The separation of church and state has come under scrutiny again this summer after the Supreme Court sided with religious conservatives in a series of rulings. One of the rulings allows states to fund religious schools indirectly, while another protects religious schools from federal employment discrimination lawsuits.
Americans have been debating where to draw the line between religion and government since the country’s founding. And even as the percentage of religiously unaffiliated Americans rises, church and state remain intertwined in many ways – often with the public’s support.
Here are eight facts about the connections between religion and government in the United States, based on previously published Pew Research Center analyses.
Following a series of Supreme Court decisions on religion and public policy, we sought to explore the church-state relationship by drawing on studies Pew Research Center has published in recent years. These studies are based on a range of sources, including an original analysis of state constitutions and congressional data collected by CQ Roll Call. Statements about presidents’ religious affiliations are based on an analysis of information from sources including the Miller Center, the University of Virginia, PBS’s “God in the White House,” and the Harry S. Truman Library and Museum. Opinion survey findings are from these previously published Pew Research Center reports:
While the U.S. Constitution does not mention God, every state constitution references either God or the divine. God also appears in the Declaration of Independence, the Pledge of Allegiance and on U.S. currency.
Congress has always been overwhelmingly Christian, and roughly nine-in-ten representatives (88%) in the current Congress identify as Christian, according to a 2019 analysis. While the number of self-identified Christians in Congress ticked down in the last election, Christians as a whole – and especially Protestants and Catholics – are still overrepresented on Capitol Hill relative to their share of the U.S. population.
Almost all U.S. presidents, including Donald Trump, have been Christian, and many have identified as either Episcopalian or Presbyterian. But two of the most famous presidents, Thomas Jefferson and Abraham Lincoln, had no formal religious affiliation. Most U.S. presidents have been sworn in with a Bible, and they traditionally seal their oath of office with “so help me God.”
Roughly half of Americans feel it is either very (20%) or somewhat (32%) important for a president to have strong religious beliefs, according to a survey this past February. But only around four-in-ten (39%) say it is important for a president to share their religious beliefs. Republicans are more likely than Democrats to say it is at least somewhat important for a president to have strong religious beliefs (65% vs 41%).

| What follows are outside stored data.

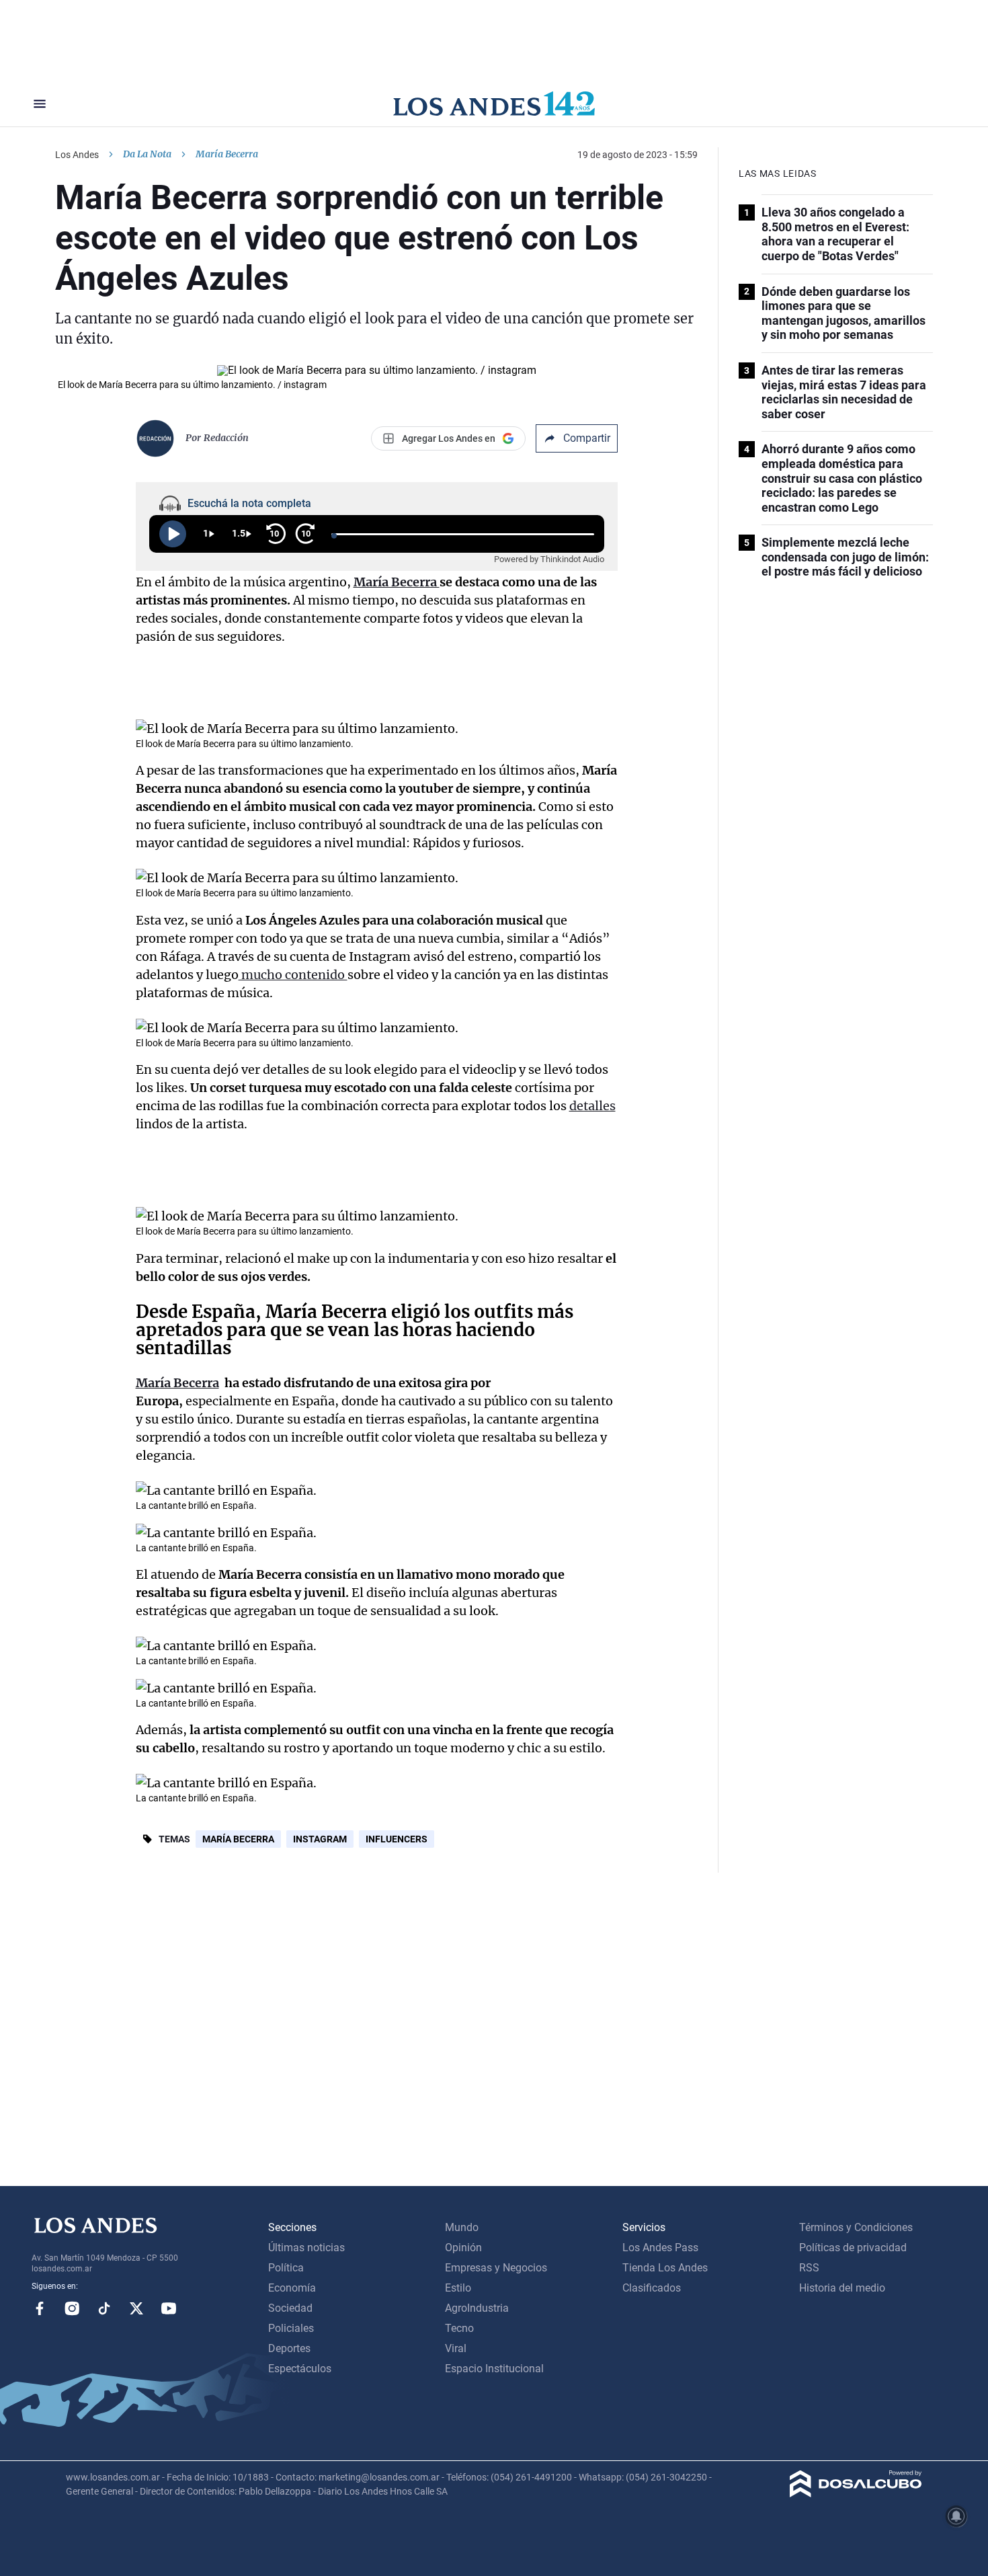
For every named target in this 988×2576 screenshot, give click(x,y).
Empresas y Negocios (496, 2267)
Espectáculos (299, 2368)
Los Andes (77, 154)
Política (286, 2267)
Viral (455, 2348)
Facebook (40, 2308)
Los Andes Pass (660, 2247)
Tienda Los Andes (665, 2267)
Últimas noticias (306, 2247)
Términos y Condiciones (856, 2227)
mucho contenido (293, 974)
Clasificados (651, 2287)
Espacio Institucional (494, 2368)
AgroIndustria (477, 2308)
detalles (592, 1106)
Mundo (462, 2227)
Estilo (458, 2287)
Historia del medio (842, 2287)
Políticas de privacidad (853, 2247)
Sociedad (290, 2308)
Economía (292, 2287)
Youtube (169, 2308)
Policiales (291, 2328)
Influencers (396, 1839)
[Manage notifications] (956, 2516)
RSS (809, 2267)
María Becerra (238, 1839)
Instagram (320, 1839)
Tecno (459, 2328)
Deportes (289, 2348)
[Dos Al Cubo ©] (856, 2493)
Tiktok (104, 2308)
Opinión (463, 2247)
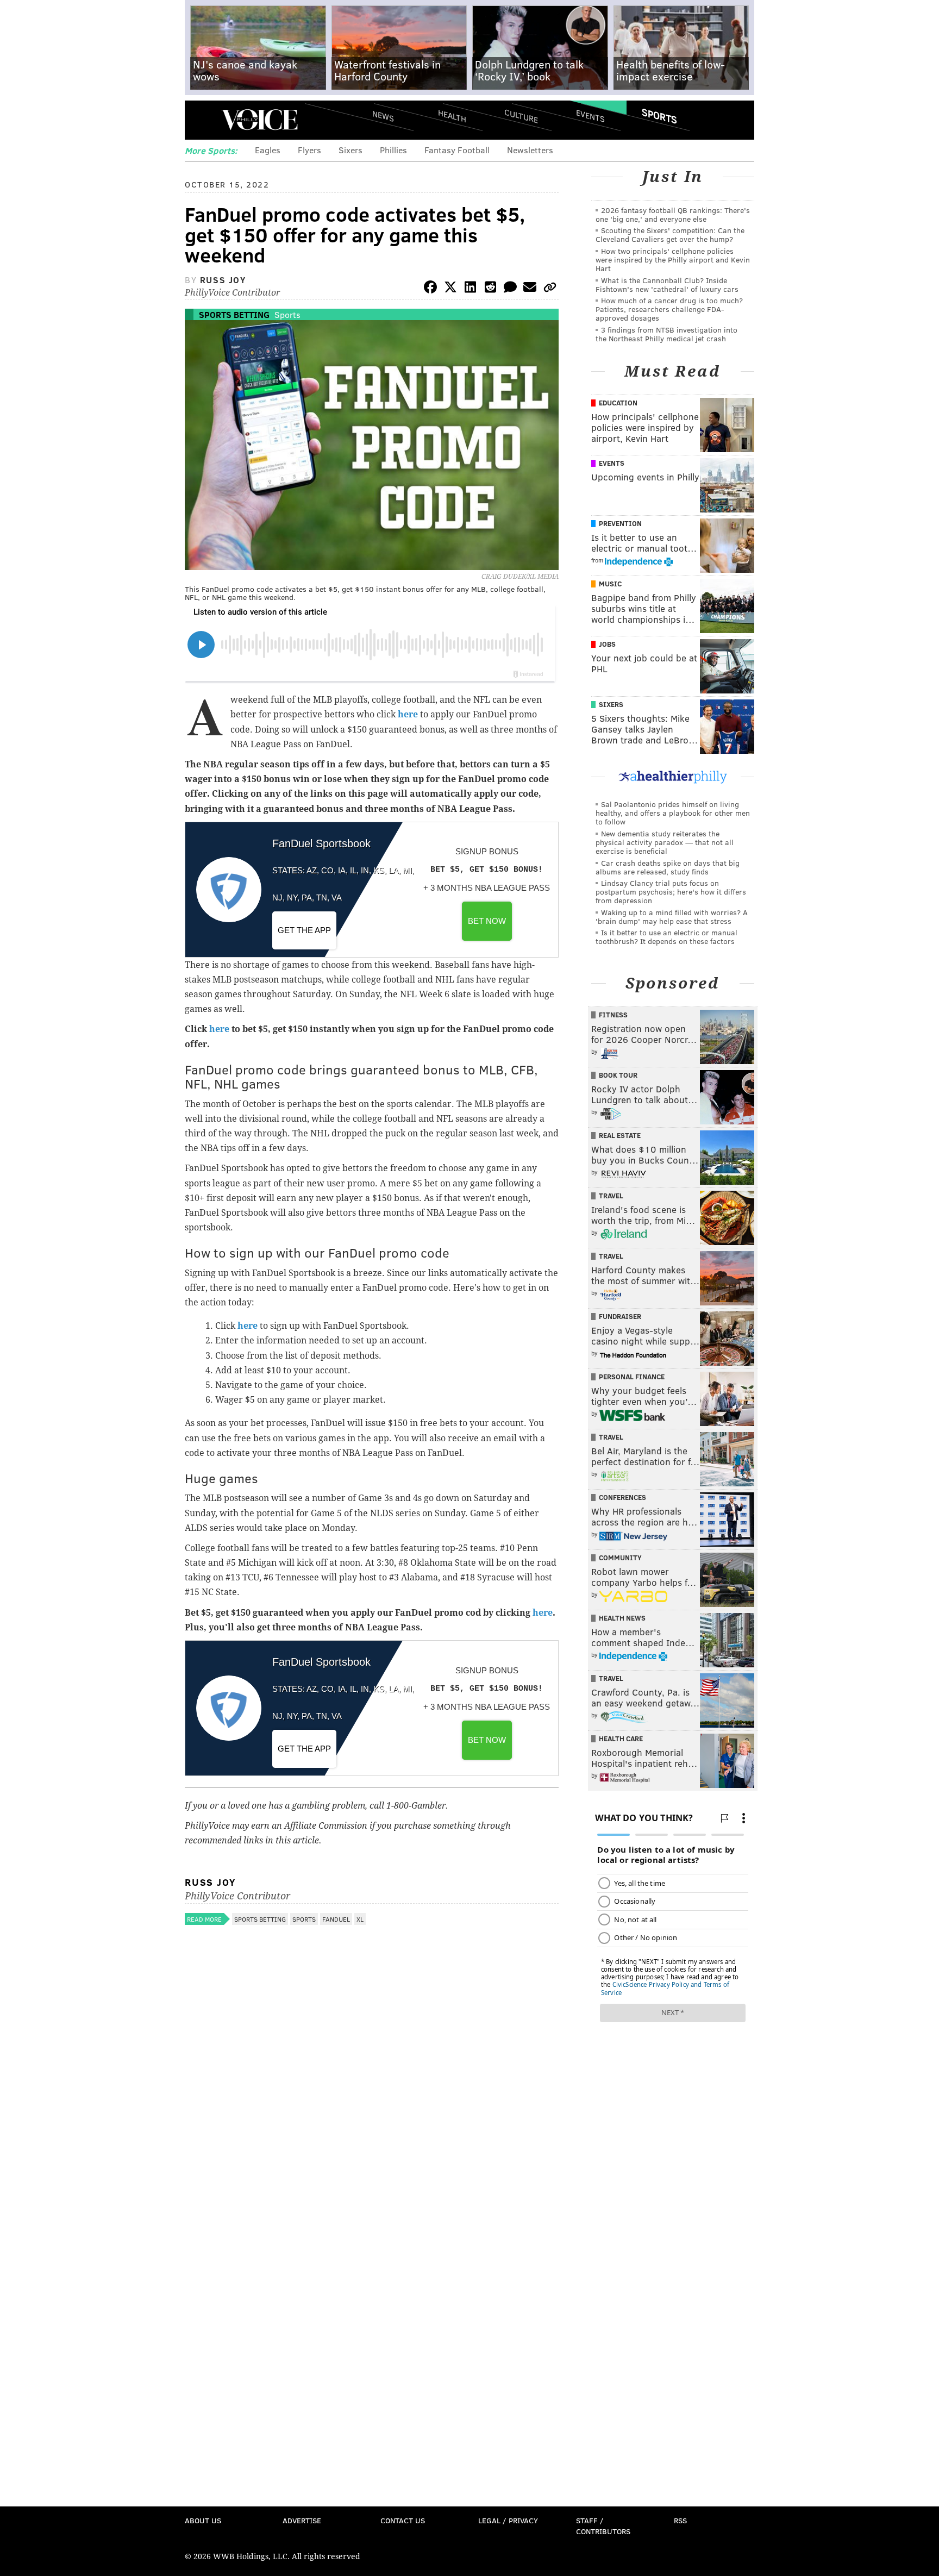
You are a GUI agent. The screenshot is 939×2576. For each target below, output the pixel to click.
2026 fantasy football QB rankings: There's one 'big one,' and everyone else (673, 214)
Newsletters (530, 149)
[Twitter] (450, 288)
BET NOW (487, 921)
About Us (203, 2520)
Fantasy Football (457, 149)
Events (590, 115)
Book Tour (618, 1075)
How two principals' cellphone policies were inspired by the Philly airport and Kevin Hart (673, 259)
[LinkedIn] (470, 288)
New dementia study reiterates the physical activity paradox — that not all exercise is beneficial (665, 842)
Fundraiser (620, 1316)
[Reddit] (490, 288)
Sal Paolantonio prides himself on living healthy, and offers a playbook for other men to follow (673, 813)
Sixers (350, 149)
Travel (611, 1196)
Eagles (267, 149)
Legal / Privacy (508, 2520)
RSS (680, 2520)
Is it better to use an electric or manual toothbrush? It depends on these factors (666, 936)
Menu (202, 119)
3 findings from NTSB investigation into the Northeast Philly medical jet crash (666, 333)
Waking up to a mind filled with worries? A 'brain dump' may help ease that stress (672, 916)
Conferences (622, 1497)
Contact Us (402, 2520)
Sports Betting (234, 314)
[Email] (530, 288)
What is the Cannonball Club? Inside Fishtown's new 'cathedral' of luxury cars (667, 284)
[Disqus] (372, 2078)
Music (610, 584)
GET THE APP (304, 930)
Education (618, 403)
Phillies (393, 149)
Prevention (620, 523)
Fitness (613, 1015)
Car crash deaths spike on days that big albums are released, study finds (668, 867)
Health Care (621, 1738)
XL (360, 1919)
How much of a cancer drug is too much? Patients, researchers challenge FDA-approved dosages (669, 309)
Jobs (607, 644)
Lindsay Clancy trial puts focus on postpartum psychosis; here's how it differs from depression (671, 891)
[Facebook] (430, 288)
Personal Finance (632, 1376)
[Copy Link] (550, 288)
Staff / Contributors (603, 2525)
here (408, 714)
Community (620, 1557)
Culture (521, 115)
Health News (622, 1618)
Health (452, 115)
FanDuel (336, 1919)
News (383, 116)
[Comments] (510, 288)
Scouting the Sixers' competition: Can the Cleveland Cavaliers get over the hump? (670, 234)
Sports (659, 116)
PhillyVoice (259, 119)
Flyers (309, 149)
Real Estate (620, 1135)
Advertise (302, 2520)
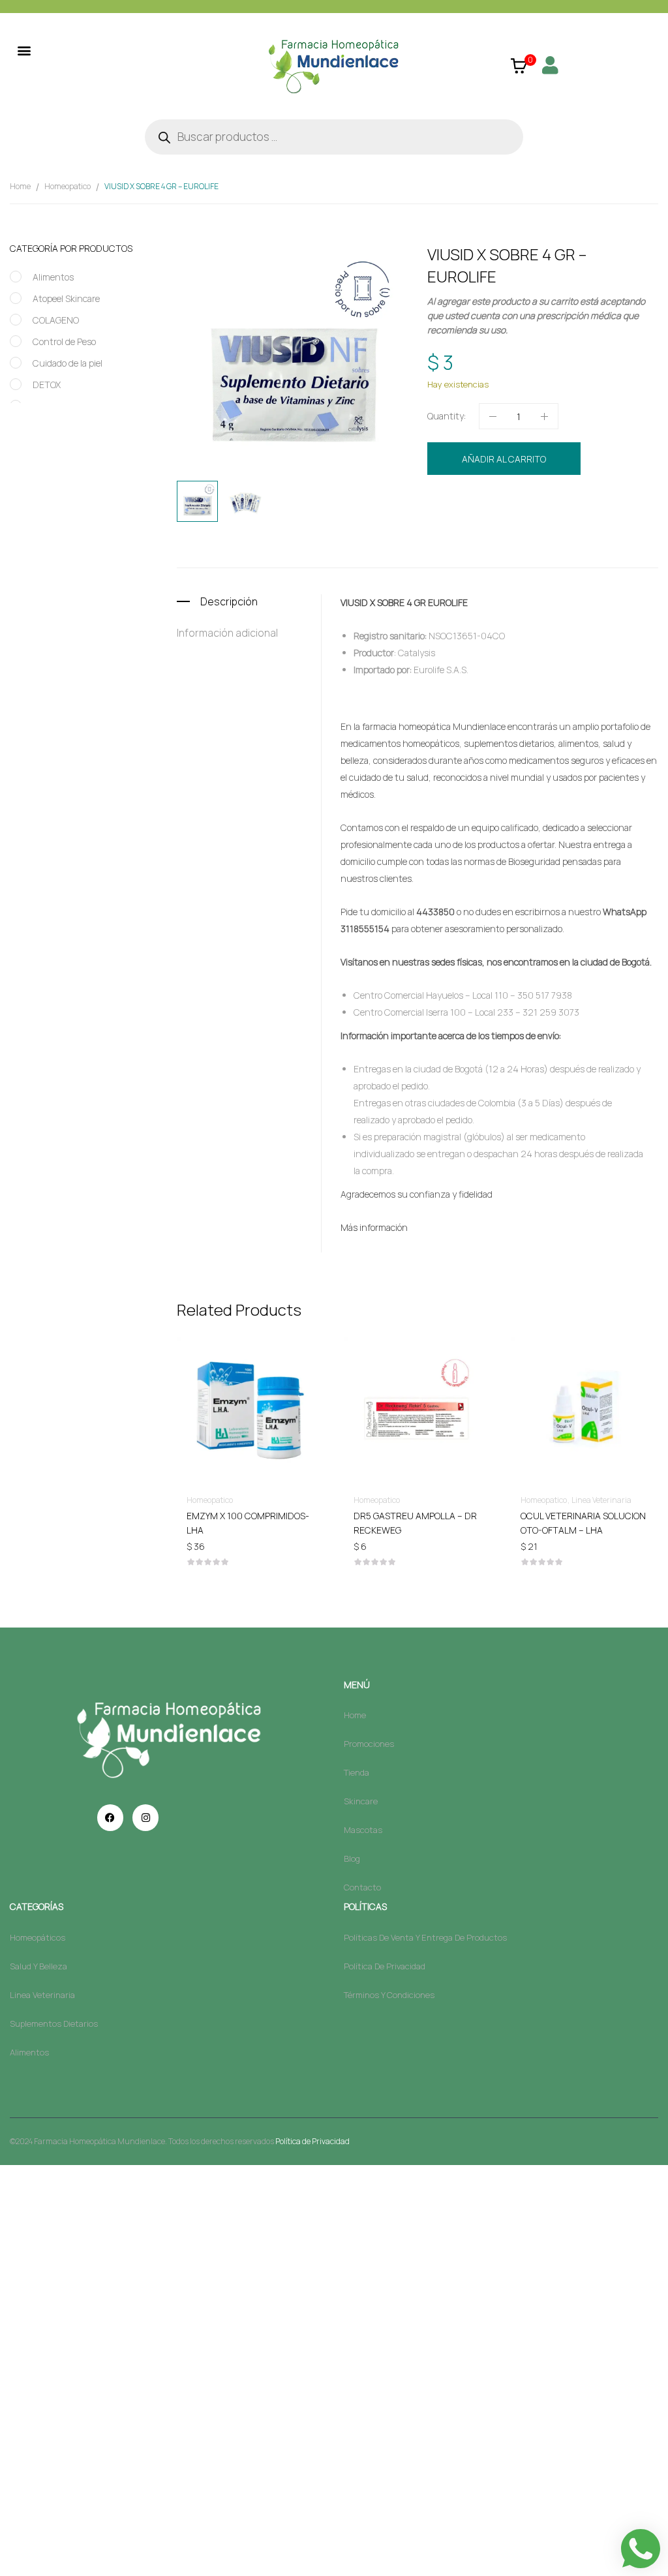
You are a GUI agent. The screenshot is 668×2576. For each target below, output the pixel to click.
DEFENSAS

Americans are divided on the extent to which the country’s laws should reflect Bible teachings. Roughly half of U.S. adults say the Bible should influence U.S. laws either a great deal (23%) or some (26%), and more than a quarter (28%) say the Bible should prevail over the will of the people if the two are at odds, according to the February survey. Half of Americans, meanwhile, say the Bible shouldn’t influence U.S. laws much (19%) or at all (31%).
More than six-in-ten Americans (63%) say churches and other houses of worship should stay out of politics. An even higher share (76%) say these houses of worship should not endorse political candidates during elections, according to a 2019 survey. Still, more than a third of Americans (36%) say churches and other houses of worship should express their views on social and political matters. (The Johnson Amendment, enacted in 1954, prohibits tax-exempt institutions like churches from involvement in political campaigns on behalf of any candidate.)
Only about a third of Americans (32%) say government policies should support religious values. Two-thirds (65%) say religion should be kept out of government policies, a 2017 Pew Research Center survey found.
Even though the Supreme Court ruled in 1962 that it is unconstitutional for a teacher to lead a class in prayer at a public school, 8% of public school students ages 13 to 17 say they have ever experienced this, according to a 2019 survey. (It is, however, possible that some teens who said they’ve experienced this could have previously attended religious private schools where teacher-led prayer is constitutional.) This experience is more common in the South (12%) than in the Northeast (2%). Four-in-ten U.S. teens in public schools (41%) feel it’s appropriate for a teacher to lead a class in prayer, including 29% of teens who know that this practice is banned but say that it is acceptable nevertheless.